Data provided>

______

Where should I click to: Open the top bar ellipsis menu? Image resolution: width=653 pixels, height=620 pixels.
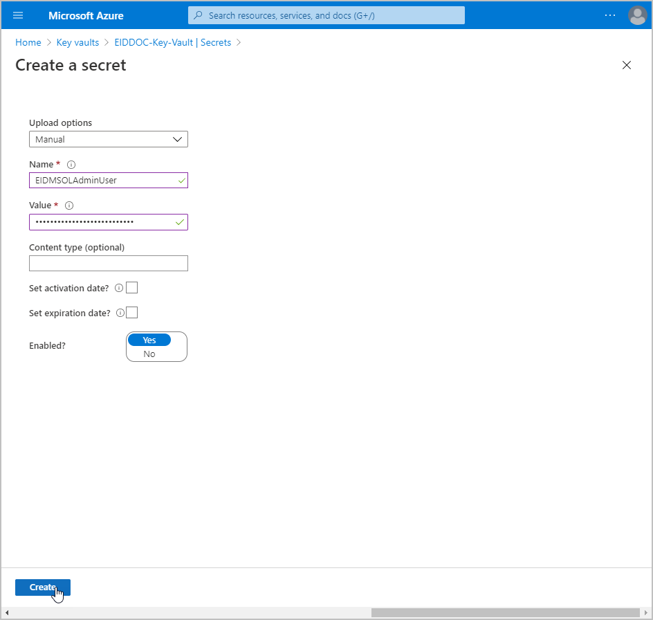[609, 15]
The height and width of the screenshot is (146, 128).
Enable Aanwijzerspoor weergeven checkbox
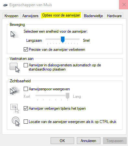tap(26, 89)
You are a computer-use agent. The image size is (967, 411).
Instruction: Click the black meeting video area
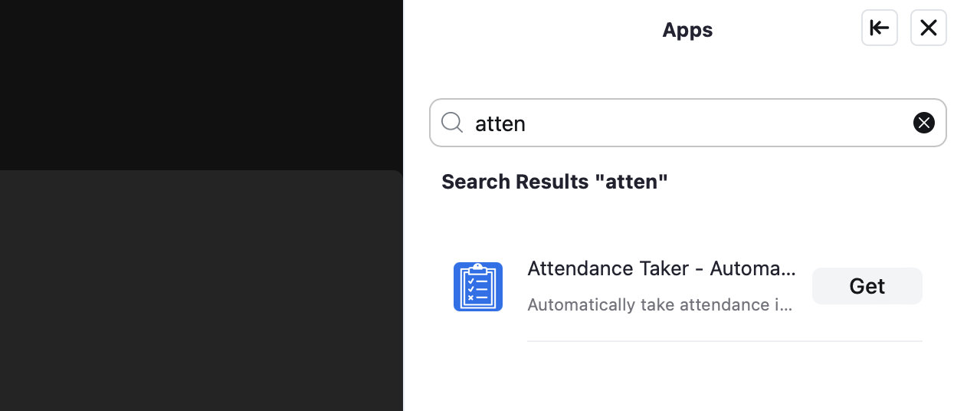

______

Problem requirements> What is needed is a word-for-word copy of the data, minus its pictures.

Worked solution>
Where should I click to: Open the top bar ellipsis menu? Image resolution: width=653 pixels, height=620 pixels.
[609, 15]
The height and width of the screenshot is (146, 128).
Enable Aanwijzerspoor weergeven checkbox
tap(26, 89)
You are a computer-use agent. The image size is (967, 411).
Instruction: Click the black meeting video area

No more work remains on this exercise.